Antes de la guerra se había establecido, en un apartado valle del Harz, un sistema de cuevas subterráneas muy ramificado en el que se almacenaban productos químicos necesarios para el combate. Aquí visité el 10 de diciembre de 1943 las amplias instalaciones subterráneas en donde debían fabricarse los cohetes V2 en el futuro. En naves de longitud interminable, los internos de los campos de concentración se ocupaban en montar máquinas y tender instalaciones. No mostraban expresión alguna al verme; tenían la mirada perdida en el vacío y a nuestro paso se quitaban mecánicamente la gorra de dril azul de presidiarios.

No puedo olvidar a un profesor del Instituto Pasteur de París que declaró como testigo en el proceso de Nuremberg. Había trabajado en la fábrica mixta que visité aquel día. Imparcialmente, sin la menor excitación, expuso las condiciones inhumanas de aquella fábrica igualmente inhumana: me resulta inolvidable y me sigue inquietando su acusación desprovista de odio; sólo estaba triste, quebrantado y aturdido por tanta degeneración humana.

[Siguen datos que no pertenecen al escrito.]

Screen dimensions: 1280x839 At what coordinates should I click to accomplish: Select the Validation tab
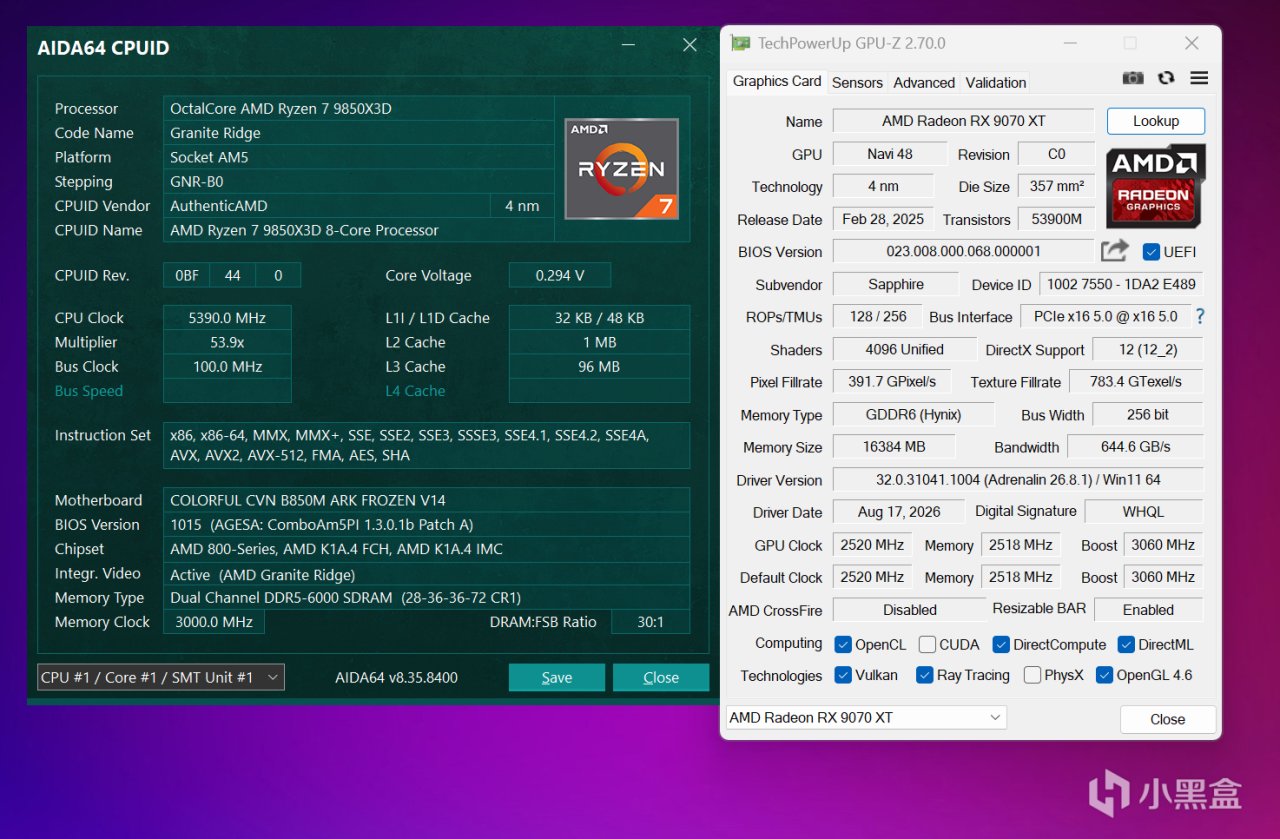995,82
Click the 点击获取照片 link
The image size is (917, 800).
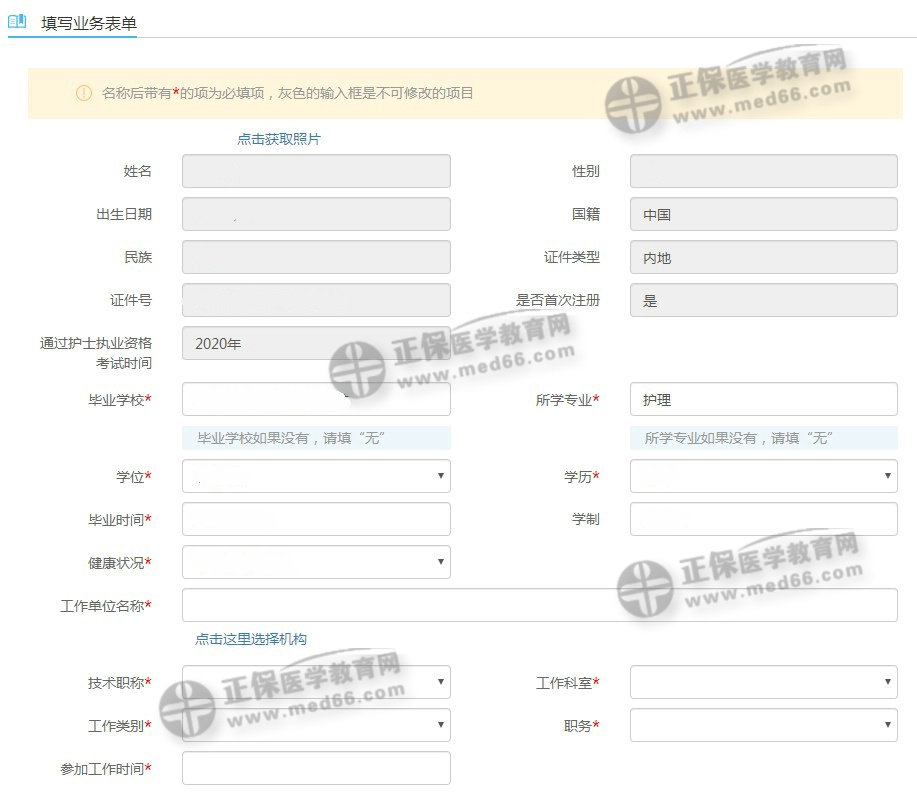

Desde luego, las condiciones en que vivían aquellos prisioneros eran realmente bárbaras, y cada vez que pienso en ello me invade un sentimiento de honda consternación y de culpa personal. Según supe por los vigilantes después de la visita de inspección, las condiciones sanitarias eran deficientes, proliferaban las enfermedades y, como los prisioneros se alojaban en húmedas cuevas situadas en el mismo lugar de trabajo, la mortalidad era muy elevada.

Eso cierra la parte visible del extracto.